The legislature’s nonpartisan fiscal analysts projected the state will face $4.3 billion in budget deficits over the next four years.
In a report released Friday, the Office of Fiscal Analysis estimated that the state is facing a $254.4 million budget deficit in 2016 and a $552 million deficit in 2017, but the deficit grows even further to $1.7 billion in 2018 and $1.8 billion in 2019.
To put that in perspective, Gov. Dannel P. Malloy inherited a single-year deficit of almost that size — $3.67 billion — when he was sworn into office in 2011. But that doesn’t make the task of solving it in an election year any less daunting.
The governor’s Office of Policy and Management released similar deficit figures Friday: a deficit of $508.1 million in 2017, $1.3 billion in 2018, and $1.23 billion in 2019. Those numbers don’t account for inflation, like the projections used by the Office of Fiscal Analysis.
Both the Office of Fiscal Analysis and the Office of Policy and Management will present their reports to the two budget writing committees at 1:30 p.m. Wednesday.
Meanwhile, a bipartisan group of legislative leaders and Malloy are trying to close the current deficit through negotiations, which will culminate in a December special session.
The reason budget projections didn’t hit their mark four months into the 2016 fiscal year was because of income tax growth projections, which fell behind estimates. The Malloy administration lowered its estimate for personal income tax growth from 7.1 percent to 4.5 percent in September. In October the withholding portion of the tax was lowered from 5.2 percent to 3.2 percent.
State Comptroller Kevin Lembo told Malloy earlier this month that in 2005, when the economy was expanding, the withholding portion of the income tax grew 8.1 percent. But over the past three fiscal years the growth has been below 4 percent.
Actual income tax growth already has been reduced in 2016 by about $195.7 million, according to Lembo.
But it’s not just the immediate problems that lawmakers will have to focus on to solve the budget crisis.
According to the fiscal accountability reports, Connecticut’s long term obligations total more than $70 billion — that’s up $2.7 billion from last year.
Some of the biggest drivers on the spending side include a 10 percent jump in debt service in 2018. In that same year, analysts are projecting a 6.9 percent increase in state employee pay and a 25.1 percent increase in payments to the teachers’ retirement fund.
Malloy’s budget office estimated that the state’s debt service in 2018 will be around 11.8 percent of the general fund and there are plans to increase the amount of borrowing that year to $2.9 billion.
Republican lawmakers have been critical of Malloy and his decision to borrow $2.5 billion this calendar year. Republicans estimated that the governor has moved $1.6 billion in operating expenses to the state’s credit card.
“Connecticut is borrowing excessively for operating expenses, swiping the state credit card for daily necessities.

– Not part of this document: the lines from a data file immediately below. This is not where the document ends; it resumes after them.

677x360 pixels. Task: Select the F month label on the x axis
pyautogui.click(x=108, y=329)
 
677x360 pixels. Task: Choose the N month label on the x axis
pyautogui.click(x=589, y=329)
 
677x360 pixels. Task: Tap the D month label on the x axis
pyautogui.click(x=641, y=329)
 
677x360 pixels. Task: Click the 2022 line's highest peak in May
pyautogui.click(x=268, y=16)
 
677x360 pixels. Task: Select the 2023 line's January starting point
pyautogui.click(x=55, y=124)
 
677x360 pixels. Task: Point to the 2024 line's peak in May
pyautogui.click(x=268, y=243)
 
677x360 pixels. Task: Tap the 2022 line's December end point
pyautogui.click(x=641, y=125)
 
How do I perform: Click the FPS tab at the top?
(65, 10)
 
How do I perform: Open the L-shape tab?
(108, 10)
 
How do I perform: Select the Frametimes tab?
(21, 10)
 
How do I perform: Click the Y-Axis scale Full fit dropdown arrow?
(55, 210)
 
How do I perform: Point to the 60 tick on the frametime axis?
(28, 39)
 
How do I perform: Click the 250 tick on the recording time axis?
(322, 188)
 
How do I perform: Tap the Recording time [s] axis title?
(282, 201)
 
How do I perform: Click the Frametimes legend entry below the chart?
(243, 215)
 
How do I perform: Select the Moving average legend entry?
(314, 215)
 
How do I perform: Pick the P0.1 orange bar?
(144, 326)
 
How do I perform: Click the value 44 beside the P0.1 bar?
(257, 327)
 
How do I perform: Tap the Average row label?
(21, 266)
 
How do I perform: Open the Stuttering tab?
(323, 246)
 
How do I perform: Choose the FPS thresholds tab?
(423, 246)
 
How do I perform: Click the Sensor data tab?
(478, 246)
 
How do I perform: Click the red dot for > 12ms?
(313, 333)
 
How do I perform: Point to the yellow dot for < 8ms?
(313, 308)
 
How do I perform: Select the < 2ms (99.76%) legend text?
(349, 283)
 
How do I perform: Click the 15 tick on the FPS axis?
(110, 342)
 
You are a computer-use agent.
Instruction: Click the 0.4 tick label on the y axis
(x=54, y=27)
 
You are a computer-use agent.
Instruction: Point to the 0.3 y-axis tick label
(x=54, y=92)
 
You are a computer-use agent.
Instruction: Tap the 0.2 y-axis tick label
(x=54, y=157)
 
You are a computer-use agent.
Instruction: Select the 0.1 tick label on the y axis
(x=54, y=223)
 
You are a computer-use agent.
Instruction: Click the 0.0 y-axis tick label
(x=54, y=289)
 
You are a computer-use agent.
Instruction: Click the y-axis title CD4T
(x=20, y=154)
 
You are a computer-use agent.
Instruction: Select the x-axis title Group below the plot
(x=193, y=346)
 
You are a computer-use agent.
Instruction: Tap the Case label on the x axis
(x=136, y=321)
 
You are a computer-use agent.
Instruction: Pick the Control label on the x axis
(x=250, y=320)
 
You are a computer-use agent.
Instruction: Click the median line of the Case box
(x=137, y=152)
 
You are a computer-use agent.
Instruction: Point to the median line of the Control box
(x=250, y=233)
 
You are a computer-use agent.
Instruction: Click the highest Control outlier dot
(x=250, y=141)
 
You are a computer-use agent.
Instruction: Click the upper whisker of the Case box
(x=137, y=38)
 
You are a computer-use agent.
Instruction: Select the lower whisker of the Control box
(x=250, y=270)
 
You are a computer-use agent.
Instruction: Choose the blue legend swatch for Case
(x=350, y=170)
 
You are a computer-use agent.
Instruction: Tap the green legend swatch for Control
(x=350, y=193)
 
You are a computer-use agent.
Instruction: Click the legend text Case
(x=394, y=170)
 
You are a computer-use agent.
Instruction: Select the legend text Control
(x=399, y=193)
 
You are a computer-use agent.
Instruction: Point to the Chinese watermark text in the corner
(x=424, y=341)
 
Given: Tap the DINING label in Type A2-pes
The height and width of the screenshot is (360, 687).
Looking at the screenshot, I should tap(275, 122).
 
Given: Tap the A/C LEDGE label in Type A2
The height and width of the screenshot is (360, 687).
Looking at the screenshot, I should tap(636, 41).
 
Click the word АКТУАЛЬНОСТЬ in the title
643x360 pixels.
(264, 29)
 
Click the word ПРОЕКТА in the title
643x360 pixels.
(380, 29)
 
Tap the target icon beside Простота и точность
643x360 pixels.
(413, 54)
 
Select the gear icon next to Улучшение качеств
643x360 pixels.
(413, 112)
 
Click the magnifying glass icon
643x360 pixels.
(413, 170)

And that card is far from getting paid off each month,” Senate Minority Leader Len Fasano has said.
In 2013, Connecticut ranked number four nationally in state and local debt per capita, and number 24 in state and local debt as a percentage of personal income.
State employee pay is also a factor in spending growth. Malloy is expected to start salary negotiations with every state union except the state police in January. However, the health and pension portion of the state’s contract with all state employees can’t be reopened until 2022, unless there’s an agreement between the unions and the governor to open it earlier than that.
Republicans also have argued they can offer a retirement incentive to state employees through the legislative process and not through collective bargaining. They estimated they could save $80 million this year by offering three years of service to state employees already eligible to retire.
Malloy also has plans to change how the state employee and teacher pension plans work, but it’s still unclear if he will be able to do everything he wants to do in order to extend the payments another 15 years and split the state employee pension plan into two, one for mostly retirees hired before 1984 and one for active employees who are contributing more now to their pensions.
House Speaker Brendan Sharkey, D-Hamden, said they wanted to look at state employee concessions to close the budget hole, however, those negotiations will be left to the governor.
“We are expecting the governor is going to be aggressively negotiating in the best interest of the state,” Sharkey said Monday.
He said he would like to see Malloy seek health and pension concessions from state employees.